When they play one-on-one games, like a neat sumo-ish game that's popular with the kids, the pairings are often lop-sided and some players will be handicapped (via directions from the sensei that seem casual and arbitrary, but I suspect are far from it) for certain matches by being asked to use only one arm, or no arms. I think that the sensei is ensuring through these pairings that all kids win and lose with regularity. The players must thank each other for the match, and there is no chance to gloat over a victory because the focus will already have moved on to something else by the time the thank-you has occurred.

The values and principles that run throughout these different activities are similar. Comparative language is strongly discouraged. Game play is the focus, with the winning or losing being beside the point. Reshuffling of teams and opponents and the frequent use of handicaps, flexible/shifting rules and collaborative play prevents kids from getting attached to outcomes and keeps the focus on the fun of the game. Scores and ranks are not kept track of. Situations where one student is repeatedly left out or defeated are avoided -- games being engineered so that all children have regular experience with both winning and losing and come to understand that this sort of 'success' or 'failure' is pretty meaningless. And focus is instead put on respect, responsibility, dedicated effort and mutual support.

Sunday, February 17, 2008

The gym mats

To me one facet of simplifying making do with reclaimed, recycled and jerry-rigged stuff rather than purchasing new things. But another facet is decluttering. Which creates a bit of a dilemma when I'm working at the local public school at the end of August cleaning up after the music school weeks and sitting in the lobby, waiting to be picked up to go to the landfill are two ratty-looking gym mats.

I knew that if I brought home two ratty-looking gym mats they were likely to be clutter 95% of the time. What to do?

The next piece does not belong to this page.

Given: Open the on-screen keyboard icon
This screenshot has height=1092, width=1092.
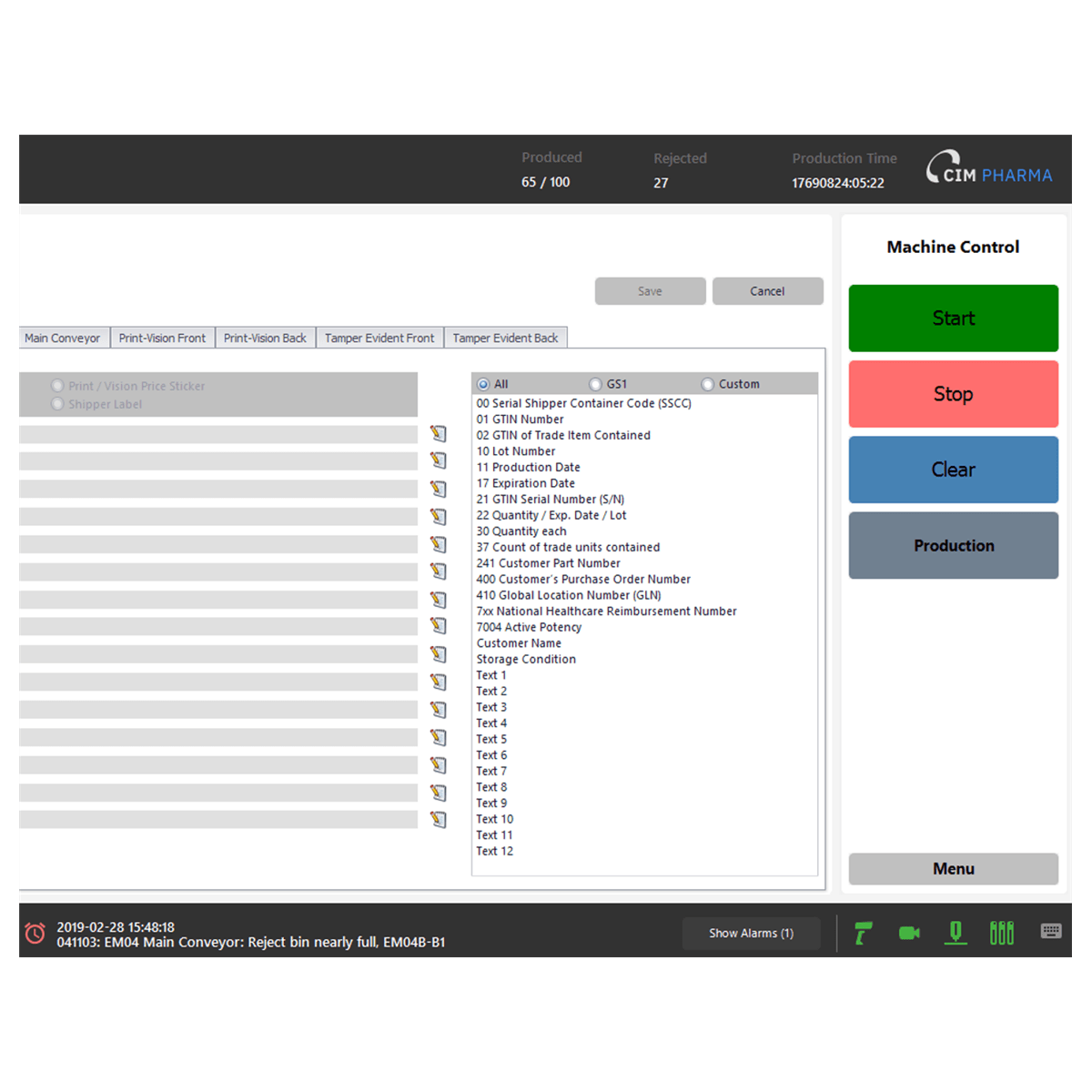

I took them home. They filled the living room floor for about a week and then went up to the loft, our storage area, where they helped cushion knees as we crawled around under the low ceiling. Mostly they just sat there looking awful, but thankfully nobody saw them much. (The photo shows them upside-down, with their firm, but relatively un-ratty sides facing upwards. Trust me, the more cushiony right sides are UGLY.)

After aikido today, the mats came down from the loft. Since the living part of our house is concrete slab floors with just a thin layer of no-underlay grotty carpet, no one would want to go ka-thunk-flop on them as-is. All day the three younger kids have been busily practicing aikido on the mats. They are thrilled to have them. They've been working like crazy on their rolls, helping each other, coaching Fiona, refining their skills, and the mats have made all the difference.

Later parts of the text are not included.